How does DayFi work?
DayFi's yieldcoin system, GRID/sGRID, finances the buildout of distributed solar and batteries that generate revenues from active grid support. For the first time, investors can access electricity as a new asset class directly; hosts get more reliable and affordable power; and the grid gets verified new energy capacity to support the rapid growth of power demand.
All assets are standardized on DayFi's open data protocol, ensuring the network's energy assets are available for all stakeholders to review in real time. This enables both real time visibility into network operations, as well as programmability for builders to build on top of the protocol's standardized data.

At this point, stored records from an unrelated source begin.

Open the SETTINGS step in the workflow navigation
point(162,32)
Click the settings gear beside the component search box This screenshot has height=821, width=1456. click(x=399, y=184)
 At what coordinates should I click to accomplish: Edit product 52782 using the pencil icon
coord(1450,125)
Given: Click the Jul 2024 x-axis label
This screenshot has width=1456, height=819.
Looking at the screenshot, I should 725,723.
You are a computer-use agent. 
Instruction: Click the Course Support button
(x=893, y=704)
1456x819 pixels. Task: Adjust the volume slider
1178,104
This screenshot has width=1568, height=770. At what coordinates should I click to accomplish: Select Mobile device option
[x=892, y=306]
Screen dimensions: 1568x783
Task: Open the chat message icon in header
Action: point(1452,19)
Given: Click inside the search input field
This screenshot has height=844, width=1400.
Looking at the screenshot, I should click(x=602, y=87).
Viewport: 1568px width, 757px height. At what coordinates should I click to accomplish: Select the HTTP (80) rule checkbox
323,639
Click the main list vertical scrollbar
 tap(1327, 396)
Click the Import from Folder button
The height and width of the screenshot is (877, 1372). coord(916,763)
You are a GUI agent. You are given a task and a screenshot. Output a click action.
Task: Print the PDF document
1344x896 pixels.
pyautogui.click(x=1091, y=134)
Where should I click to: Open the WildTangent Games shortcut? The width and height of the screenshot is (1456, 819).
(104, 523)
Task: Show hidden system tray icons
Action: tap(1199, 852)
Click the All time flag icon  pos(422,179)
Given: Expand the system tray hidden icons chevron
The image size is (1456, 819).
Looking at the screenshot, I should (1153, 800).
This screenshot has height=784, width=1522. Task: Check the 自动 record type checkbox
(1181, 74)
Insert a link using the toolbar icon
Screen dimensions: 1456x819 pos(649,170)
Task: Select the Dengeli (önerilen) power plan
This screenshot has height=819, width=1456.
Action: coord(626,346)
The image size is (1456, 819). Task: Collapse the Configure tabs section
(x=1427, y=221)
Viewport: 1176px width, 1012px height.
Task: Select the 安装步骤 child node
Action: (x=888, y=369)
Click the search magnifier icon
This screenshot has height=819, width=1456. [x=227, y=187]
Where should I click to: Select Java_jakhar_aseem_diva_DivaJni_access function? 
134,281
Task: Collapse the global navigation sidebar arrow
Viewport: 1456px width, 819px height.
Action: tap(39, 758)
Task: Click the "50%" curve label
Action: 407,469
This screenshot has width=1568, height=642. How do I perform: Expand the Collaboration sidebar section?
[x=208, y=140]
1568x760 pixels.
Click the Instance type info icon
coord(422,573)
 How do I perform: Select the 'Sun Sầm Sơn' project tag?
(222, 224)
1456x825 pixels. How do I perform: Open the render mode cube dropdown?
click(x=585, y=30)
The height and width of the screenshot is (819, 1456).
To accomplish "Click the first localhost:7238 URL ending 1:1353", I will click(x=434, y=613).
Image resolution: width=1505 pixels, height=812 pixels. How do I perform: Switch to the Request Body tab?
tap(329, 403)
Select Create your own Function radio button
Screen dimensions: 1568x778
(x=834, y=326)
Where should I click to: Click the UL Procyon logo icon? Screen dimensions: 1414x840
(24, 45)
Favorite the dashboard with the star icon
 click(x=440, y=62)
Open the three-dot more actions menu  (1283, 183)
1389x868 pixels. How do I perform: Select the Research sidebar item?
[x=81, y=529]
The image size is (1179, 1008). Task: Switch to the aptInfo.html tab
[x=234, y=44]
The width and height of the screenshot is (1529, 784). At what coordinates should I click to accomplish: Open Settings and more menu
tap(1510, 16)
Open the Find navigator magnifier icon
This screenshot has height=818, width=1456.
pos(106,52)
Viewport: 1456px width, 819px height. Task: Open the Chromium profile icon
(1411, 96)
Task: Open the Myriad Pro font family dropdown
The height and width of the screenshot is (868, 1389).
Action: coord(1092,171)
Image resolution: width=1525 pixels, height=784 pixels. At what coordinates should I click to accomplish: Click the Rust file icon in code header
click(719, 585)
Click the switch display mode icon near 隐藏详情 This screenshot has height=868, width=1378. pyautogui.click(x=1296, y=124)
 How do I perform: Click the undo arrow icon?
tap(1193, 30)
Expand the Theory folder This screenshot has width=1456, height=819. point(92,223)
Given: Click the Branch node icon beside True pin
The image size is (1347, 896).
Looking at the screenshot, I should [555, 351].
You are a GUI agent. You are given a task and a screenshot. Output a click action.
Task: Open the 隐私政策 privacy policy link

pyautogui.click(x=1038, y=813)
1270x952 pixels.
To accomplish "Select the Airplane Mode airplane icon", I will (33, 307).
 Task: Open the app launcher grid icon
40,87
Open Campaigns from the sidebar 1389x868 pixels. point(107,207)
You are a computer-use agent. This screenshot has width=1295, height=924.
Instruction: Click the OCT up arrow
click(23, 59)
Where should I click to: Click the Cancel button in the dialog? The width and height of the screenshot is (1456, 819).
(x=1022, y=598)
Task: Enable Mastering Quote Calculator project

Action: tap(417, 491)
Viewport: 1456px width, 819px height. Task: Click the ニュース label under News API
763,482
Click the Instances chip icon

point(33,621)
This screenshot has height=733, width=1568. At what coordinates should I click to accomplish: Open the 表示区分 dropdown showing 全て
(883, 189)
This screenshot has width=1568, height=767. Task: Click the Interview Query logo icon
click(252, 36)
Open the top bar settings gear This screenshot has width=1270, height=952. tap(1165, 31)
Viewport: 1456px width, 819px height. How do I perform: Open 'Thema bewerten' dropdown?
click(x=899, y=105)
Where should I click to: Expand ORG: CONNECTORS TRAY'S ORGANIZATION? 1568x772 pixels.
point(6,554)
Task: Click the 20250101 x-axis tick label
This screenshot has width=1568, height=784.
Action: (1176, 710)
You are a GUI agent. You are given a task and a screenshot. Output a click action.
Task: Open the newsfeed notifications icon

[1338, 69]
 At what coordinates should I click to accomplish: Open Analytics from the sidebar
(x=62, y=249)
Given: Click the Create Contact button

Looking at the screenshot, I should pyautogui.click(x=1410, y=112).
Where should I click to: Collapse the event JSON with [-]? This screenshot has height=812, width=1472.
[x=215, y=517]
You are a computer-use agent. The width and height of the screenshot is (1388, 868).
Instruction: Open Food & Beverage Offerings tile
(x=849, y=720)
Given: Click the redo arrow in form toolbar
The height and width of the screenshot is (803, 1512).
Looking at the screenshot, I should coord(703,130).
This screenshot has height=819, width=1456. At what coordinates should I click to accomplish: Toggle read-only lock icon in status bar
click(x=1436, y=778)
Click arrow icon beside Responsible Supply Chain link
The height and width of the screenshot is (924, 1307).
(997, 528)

What does DayFi offer DeFi?
DayFi enables access to the asset underpinning the next 100 years of economic growth: electricity. Electricity revenues are tokenized into a synthetic dollar product, offering access to the commodity globally and directly for the first time.
DayFi's yield protocol finances the buildout of decentralized energy. It is comprised of:
GRID, a token extension built on M0's $M stablecoin as a service stack, which is fully collateralized by U.S. Treasuries and cash equivalents. It does not offer yield.
sGRID, the yieldcoin, which earns income from both Treasury yields and energy revenues.
sGRID is NOT a stablecoin; rather, it is a free-floating yieldcoin backed by deposited GRID and revenues from decentralized energy infrastructure.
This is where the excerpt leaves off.